Stored data entries:
Content starts

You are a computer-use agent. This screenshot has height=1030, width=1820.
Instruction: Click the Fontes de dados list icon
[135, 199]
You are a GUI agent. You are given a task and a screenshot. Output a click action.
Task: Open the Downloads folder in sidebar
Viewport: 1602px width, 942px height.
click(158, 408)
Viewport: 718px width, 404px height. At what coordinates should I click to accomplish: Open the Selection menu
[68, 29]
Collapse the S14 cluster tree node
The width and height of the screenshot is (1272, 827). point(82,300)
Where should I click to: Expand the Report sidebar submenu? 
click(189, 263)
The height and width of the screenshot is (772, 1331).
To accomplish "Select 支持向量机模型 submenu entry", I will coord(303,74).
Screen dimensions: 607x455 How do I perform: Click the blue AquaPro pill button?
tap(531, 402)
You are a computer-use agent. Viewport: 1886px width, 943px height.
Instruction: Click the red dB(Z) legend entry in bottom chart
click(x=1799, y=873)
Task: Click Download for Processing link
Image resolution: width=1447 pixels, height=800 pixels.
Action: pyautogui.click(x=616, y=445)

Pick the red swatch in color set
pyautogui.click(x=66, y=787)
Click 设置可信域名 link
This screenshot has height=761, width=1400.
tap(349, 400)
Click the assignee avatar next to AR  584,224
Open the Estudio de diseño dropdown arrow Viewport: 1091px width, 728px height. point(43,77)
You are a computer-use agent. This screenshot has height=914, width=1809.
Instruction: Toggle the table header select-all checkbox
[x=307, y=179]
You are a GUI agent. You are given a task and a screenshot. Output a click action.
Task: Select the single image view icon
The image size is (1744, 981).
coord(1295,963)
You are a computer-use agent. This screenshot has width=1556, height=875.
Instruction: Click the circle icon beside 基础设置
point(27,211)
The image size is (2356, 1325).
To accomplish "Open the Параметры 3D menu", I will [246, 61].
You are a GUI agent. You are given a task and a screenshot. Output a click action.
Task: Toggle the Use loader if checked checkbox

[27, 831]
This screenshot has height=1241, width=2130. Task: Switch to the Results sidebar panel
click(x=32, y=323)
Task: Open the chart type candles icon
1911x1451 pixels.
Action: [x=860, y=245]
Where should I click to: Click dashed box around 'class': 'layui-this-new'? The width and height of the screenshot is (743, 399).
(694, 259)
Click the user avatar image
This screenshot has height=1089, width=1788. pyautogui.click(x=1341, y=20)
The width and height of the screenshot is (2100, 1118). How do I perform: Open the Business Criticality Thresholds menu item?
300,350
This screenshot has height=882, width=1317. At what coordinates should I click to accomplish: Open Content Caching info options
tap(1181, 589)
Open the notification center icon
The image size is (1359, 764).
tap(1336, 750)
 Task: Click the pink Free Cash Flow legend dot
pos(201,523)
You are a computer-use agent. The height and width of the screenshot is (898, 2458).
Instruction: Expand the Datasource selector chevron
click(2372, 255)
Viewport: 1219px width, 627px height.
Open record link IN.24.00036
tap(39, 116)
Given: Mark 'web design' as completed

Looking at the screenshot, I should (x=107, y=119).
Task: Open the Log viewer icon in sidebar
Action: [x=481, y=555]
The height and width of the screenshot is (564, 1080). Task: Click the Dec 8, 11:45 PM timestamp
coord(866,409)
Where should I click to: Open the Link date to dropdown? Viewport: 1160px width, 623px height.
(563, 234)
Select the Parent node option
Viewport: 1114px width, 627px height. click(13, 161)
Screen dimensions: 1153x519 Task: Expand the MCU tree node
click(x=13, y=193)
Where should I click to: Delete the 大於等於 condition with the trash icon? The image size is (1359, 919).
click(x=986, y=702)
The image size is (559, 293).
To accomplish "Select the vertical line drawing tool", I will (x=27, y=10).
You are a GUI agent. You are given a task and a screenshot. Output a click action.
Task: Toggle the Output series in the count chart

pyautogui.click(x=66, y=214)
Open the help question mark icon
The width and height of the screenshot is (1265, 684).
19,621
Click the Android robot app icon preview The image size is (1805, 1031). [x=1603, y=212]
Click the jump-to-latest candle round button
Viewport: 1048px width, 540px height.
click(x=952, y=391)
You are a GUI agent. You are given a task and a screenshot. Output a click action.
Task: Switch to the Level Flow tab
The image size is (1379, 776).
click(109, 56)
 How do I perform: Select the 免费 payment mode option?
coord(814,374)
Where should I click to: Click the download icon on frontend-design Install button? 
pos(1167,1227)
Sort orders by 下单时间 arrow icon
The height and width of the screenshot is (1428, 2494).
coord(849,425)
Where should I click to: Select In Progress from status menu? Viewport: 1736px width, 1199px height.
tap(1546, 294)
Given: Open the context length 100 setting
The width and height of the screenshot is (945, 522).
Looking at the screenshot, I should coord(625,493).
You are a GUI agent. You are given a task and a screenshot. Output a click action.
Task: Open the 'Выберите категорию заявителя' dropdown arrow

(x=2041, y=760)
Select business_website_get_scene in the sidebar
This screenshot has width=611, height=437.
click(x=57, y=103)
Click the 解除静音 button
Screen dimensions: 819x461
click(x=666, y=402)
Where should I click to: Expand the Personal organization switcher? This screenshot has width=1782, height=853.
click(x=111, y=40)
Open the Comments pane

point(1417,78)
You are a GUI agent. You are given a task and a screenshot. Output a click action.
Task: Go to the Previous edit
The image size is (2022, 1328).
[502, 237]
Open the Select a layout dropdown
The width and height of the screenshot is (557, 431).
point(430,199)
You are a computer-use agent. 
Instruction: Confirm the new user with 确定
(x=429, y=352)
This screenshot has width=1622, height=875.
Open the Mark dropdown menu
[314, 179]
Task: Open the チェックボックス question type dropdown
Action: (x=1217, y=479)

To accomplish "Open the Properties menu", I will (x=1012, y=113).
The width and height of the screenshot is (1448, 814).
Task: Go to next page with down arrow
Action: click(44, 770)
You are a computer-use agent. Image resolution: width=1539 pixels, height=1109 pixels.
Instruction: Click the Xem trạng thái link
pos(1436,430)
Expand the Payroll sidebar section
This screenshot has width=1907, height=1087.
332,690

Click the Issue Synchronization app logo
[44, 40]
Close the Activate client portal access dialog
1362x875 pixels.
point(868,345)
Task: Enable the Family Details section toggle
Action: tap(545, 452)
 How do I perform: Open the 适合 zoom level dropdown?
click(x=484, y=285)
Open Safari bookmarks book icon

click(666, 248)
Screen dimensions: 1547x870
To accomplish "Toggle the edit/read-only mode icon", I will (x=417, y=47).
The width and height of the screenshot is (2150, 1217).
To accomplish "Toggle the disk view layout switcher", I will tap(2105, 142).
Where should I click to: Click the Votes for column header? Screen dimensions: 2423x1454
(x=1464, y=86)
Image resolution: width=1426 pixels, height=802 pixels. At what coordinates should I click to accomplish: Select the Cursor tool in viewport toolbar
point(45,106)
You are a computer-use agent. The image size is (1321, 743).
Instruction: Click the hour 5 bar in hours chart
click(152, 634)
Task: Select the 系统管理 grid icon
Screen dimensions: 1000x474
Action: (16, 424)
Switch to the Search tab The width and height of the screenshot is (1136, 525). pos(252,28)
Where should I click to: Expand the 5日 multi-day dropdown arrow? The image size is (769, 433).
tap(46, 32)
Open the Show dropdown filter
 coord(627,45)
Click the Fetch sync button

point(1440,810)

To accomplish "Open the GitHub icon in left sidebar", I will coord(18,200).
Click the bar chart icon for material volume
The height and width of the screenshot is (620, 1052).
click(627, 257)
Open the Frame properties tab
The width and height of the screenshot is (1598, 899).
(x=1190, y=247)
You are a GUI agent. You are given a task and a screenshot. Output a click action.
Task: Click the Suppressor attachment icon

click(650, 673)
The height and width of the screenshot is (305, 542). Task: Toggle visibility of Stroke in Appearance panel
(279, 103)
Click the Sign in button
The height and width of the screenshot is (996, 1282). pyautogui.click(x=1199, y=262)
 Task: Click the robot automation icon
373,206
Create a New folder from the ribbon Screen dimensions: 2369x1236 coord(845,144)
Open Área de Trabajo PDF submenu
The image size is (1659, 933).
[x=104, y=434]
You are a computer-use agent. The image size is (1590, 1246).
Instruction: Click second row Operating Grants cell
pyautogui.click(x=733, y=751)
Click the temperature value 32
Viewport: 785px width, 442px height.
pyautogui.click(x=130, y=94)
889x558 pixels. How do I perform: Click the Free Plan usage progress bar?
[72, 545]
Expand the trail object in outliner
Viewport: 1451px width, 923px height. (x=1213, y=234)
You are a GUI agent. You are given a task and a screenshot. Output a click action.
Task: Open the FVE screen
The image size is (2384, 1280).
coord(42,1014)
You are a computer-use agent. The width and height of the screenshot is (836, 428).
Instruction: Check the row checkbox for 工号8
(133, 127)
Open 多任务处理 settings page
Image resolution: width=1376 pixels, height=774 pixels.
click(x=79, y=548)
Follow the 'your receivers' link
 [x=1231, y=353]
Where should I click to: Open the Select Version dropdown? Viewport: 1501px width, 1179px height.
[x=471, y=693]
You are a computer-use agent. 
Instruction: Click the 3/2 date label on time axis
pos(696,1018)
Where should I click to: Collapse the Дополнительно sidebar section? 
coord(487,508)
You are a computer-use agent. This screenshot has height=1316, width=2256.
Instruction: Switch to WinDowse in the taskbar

Content ends

**WHAT THE EXERCISE ASKS**: The expected answer is an exact copy of the lines above, beginning at the line with "You are a computer-use agent. The image size is (1321, 743)." and ending at the line with "Switch to the Search", with both ends in.

**COMPLETED TASK**:
You are a computer-use agent. The image size is (1321, 743).
Instruction: Click the hour 5 bar in hours chart
click(152, 634)
Task: Select the 系统管理 grid icon
Screen dimensions: 1000x474
Action: (16, 424)
Switch to the Search tab The width and height of the screenshot is (1136, 525). pos(252,28)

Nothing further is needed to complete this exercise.